Sebenarnya pernah satu dua orang mencoba memperbaiki rumah ini dengan segala keterbatasannya, dan dengan segala kekurangannya.Tapi mengapa sampai sekarang rumah ini belum saja bisa berubah, pancangnya miring, atapnya bocor, pondasinya rubah posisi, dan halamannya tak berbentuk seperti halaman rumah yang terurus.
     Yang paling mengherankan adalah para penghuninya sulit sekali diatur, padahal sudah ada kesepakatan tentang aturan yang ada di rumah ini. Anak-anak kita seolah tak pernah berfikir rumah lagi, mereka lebih nyaman tinggal dijalanan dengan segala kegalauan, keresahan akan masa depan yang ingin mereka dapatkan.Dengan segala hasrat mudanya yang kadang tak tertampung dan terbendung.Dengan desahan nafasnya yang kadang terdengar sangat berat dan sesak.Dan dengan keluhan yang kerap terdengar sampai kerelung-relung rumah ini, namun tak satupun bapak-ibunya mendengar dan menjemput impian mereka yang indah dan hangat.
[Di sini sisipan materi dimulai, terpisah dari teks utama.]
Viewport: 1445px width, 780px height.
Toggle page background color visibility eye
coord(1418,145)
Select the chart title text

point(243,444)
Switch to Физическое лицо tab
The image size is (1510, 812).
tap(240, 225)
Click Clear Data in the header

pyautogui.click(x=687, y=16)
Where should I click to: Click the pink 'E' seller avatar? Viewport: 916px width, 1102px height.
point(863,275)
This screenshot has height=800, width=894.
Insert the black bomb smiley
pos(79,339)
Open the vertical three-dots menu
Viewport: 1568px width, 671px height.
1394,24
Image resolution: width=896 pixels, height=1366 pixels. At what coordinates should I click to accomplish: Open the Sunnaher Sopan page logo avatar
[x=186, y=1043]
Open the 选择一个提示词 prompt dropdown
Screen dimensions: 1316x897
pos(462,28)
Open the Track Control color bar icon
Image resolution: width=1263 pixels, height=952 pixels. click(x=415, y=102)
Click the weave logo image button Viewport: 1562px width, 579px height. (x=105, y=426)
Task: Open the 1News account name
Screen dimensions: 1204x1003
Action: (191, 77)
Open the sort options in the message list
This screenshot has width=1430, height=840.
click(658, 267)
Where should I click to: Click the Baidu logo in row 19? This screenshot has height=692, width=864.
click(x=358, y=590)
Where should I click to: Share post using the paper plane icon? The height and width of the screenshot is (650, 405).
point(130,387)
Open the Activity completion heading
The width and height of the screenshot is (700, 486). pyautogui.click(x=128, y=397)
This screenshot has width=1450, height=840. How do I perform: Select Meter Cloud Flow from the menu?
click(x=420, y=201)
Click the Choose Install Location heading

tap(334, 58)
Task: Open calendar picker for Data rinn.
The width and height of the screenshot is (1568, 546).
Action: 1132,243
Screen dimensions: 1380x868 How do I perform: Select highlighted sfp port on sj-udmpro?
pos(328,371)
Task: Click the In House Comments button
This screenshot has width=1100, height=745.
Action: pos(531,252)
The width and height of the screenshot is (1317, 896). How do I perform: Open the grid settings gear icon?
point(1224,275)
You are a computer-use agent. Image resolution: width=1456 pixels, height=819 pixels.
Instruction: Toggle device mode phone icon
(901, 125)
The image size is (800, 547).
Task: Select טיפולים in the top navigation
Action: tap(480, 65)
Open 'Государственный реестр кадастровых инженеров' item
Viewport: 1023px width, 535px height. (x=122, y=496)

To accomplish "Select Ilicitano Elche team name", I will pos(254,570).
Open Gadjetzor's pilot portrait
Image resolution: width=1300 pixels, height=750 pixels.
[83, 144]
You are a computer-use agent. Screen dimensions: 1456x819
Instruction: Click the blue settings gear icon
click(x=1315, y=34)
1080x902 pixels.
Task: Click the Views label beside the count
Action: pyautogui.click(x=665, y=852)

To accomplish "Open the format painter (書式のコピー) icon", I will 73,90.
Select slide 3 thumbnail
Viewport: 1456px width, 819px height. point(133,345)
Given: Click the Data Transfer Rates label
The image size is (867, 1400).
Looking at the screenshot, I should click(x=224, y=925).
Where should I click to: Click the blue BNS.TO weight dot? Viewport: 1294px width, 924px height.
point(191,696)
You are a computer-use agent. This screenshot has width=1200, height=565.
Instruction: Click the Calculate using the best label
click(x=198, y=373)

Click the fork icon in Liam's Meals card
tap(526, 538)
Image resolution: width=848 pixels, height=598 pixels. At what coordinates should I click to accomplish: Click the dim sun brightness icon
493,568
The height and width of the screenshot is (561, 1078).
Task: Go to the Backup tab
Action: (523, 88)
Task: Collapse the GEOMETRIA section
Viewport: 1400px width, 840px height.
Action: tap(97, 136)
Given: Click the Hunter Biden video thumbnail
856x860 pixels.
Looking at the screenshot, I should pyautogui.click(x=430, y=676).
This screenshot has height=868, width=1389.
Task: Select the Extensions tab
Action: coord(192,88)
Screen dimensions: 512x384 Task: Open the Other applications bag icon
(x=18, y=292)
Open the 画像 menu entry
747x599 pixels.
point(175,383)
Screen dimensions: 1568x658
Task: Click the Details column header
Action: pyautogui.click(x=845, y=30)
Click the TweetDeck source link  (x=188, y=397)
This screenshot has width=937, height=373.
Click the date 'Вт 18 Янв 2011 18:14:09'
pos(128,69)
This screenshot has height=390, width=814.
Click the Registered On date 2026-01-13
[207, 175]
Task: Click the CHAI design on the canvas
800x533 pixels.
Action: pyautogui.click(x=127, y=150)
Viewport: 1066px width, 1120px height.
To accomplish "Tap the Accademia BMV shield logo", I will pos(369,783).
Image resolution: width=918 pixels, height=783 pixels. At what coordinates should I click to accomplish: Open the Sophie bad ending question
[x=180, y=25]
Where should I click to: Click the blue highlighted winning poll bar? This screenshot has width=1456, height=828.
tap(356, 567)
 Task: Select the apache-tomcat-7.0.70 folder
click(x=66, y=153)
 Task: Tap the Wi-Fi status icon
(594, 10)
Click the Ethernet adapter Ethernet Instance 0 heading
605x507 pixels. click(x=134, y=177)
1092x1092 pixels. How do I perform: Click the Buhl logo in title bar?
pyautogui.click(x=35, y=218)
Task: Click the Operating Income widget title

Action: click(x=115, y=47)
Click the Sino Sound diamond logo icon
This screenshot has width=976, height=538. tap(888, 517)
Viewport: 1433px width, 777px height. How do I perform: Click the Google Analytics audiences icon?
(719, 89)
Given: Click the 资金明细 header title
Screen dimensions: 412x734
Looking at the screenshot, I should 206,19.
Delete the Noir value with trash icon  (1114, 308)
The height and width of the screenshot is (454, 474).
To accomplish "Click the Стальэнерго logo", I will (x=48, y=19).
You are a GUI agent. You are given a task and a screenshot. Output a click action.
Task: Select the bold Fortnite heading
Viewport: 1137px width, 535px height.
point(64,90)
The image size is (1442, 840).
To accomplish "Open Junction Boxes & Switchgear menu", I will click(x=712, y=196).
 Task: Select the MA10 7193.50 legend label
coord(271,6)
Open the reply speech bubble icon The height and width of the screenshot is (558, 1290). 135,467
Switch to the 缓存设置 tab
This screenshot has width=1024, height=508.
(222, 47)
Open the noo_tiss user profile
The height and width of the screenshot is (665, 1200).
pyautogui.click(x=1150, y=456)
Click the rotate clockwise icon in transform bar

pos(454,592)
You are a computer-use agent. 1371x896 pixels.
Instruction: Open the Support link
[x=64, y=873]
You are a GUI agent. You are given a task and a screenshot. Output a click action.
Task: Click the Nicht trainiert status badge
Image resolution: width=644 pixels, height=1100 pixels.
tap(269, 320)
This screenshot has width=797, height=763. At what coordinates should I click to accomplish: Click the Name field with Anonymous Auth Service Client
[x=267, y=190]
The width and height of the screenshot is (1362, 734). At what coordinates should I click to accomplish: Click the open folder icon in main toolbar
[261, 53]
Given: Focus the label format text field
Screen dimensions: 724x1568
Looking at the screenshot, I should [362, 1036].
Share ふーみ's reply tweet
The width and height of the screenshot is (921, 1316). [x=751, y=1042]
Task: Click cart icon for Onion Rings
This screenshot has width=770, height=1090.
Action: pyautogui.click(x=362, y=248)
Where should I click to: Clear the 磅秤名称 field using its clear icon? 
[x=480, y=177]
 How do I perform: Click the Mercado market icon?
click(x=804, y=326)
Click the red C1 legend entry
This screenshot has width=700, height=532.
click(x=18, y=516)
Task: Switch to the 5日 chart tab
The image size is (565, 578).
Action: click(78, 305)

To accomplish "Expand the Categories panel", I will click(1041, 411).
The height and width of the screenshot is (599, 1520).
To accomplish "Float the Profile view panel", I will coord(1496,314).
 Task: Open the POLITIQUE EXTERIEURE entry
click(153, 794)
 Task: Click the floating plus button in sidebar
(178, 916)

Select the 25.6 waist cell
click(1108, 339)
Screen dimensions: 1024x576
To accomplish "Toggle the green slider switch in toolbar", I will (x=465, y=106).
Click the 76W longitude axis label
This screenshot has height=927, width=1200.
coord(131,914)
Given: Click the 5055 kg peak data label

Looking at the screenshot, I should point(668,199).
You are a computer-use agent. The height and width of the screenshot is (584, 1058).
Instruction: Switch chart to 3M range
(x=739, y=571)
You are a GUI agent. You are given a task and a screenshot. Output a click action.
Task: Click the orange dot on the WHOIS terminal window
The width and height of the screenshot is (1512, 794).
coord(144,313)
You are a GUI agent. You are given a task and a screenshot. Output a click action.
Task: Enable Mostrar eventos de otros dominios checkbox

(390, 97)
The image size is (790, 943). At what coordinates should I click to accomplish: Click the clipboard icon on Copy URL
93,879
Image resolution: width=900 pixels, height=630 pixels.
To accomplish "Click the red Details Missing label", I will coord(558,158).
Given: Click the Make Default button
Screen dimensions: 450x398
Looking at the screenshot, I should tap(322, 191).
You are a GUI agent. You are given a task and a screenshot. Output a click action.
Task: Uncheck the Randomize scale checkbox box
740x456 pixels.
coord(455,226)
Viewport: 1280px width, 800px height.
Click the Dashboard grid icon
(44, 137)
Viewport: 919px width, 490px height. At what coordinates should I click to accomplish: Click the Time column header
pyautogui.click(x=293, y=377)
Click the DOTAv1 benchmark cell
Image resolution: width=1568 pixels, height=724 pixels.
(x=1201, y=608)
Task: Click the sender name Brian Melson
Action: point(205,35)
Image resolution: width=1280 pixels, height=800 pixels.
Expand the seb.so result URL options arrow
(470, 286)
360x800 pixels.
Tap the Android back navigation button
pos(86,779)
     Saat ini mungkin hanya bisa berdoa kepada Tuhan yang punya rumah ini, "Ya Tuhanku, jadikanlah rumah ini, surga bagi penghuninya, Ya Tuhanku, Pemilik rumah ini,jadikanlah segalanya lebih baik di tahun-tahun yang akan datang, karena hanya Engkaulah tumpuan kami terakhir dalam membina rumah kami yang kami cintai ini, memang kami berbeda, itu karena Engkau, kami sejalan itupun karena Engkau, maka berkatilah perjalanan kami dalam membina dan membangun rumah kami yang sudah mulai terlihat tak indah lagi, kabulkanlah Ya Tuhan kami". Diantara semua itu aku masih punya keyakinan yang mendalam, akan ada masanya rumah ini menjadi rumah terbaik didunia, pada masa dan zamannya kelak, dengan penghuni yang sudah tak lagi berkeluh kesah. Aamiin.